La rétraction gingivale, aussi appelée récession gingivale, correspond à un déplacement du bord de la gencive vers la racine. La dent semble alors plus découverte, alors même que ce n’est pas la dent qui change de place, mais le tissu gingival qui se retire. Selon les cas, le phénomène reste discret pendant des années ou progresse plus vite, avec des conséquences visibles sur le sourire, le confort quotidien et la stabilité du support dentaire.
Pourquoi mes gencives se rétractent avec le temps ?
Il n’existe pas une cause unique, mais un ensemble de facteurs qui peuvent agir seuls ou se cumuler. C’est précisément ce qui rend le diagnostic important. Deux patients présentant une récession comparable n’ont pas forcément le même problème de fond ni la même stratégie thérapeutique.
La première cause reste l’inflammation chronique liée à la plaque bactérienne. Lorsque le brossage est insuffisant ou mal ciblé, les bactéries s’accumulent au niveau du sillon gingival. La gencive devient inflammatoire, saigne plus facilement, puis le support parodontal peut s’altérer. Dans ce contexte, la rétraction n’est pas seulement une question d’esthétique. Elle peut révéler une maladie parodontale débutante ou installée.
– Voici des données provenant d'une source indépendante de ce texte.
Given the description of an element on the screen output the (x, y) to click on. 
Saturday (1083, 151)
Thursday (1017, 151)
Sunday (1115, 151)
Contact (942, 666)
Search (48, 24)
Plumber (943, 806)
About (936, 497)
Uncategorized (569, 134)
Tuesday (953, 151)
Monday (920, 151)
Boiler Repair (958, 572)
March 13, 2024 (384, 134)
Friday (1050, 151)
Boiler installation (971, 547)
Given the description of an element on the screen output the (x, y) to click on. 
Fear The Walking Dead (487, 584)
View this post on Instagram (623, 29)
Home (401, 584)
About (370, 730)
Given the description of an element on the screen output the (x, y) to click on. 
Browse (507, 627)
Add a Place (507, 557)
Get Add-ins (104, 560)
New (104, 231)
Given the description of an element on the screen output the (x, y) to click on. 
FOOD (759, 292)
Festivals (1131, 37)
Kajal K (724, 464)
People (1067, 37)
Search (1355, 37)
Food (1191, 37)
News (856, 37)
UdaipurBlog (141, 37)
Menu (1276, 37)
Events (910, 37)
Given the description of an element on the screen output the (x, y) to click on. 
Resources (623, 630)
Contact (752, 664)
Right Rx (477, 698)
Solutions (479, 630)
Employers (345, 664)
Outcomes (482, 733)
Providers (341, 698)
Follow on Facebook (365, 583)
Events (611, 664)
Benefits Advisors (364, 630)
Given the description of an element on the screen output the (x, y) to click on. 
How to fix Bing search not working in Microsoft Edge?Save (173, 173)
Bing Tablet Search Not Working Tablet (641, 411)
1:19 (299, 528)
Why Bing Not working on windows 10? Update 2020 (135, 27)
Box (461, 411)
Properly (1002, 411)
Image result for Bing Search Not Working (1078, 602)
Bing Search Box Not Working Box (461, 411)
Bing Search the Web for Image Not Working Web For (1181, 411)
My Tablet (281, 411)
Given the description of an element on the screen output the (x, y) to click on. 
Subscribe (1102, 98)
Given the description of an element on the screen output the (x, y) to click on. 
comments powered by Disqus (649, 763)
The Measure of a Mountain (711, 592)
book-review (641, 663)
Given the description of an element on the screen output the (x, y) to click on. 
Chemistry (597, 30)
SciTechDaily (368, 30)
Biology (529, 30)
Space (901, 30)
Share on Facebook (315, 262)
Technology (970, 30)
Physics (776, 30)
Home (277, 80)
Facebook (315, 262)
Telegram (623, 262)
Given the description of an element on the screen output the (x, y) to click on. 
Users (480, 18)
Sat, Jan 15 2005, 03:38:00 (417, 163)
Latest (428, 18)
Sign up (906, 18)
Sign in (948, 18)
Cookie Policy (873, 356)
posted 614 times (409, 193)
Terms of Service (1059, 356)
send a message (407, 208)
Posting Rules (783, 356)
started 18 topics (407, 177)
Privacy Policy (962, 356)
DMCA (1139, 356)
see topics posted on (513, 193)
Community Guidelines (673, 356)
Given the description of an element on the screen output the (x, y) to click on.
À l’inverse, un brossage trop appuyé peut aussi provoquer une usure progressive du tissu gingival. C’est un cas fréquent chez les patients très attentifs à leur hygiène, mais qui utilisent une brosse trop dure, une pression excessive ou des gestes horizontaux répétés. La volonté de bien faire aboutit alors à une agression mécanique quotidienne.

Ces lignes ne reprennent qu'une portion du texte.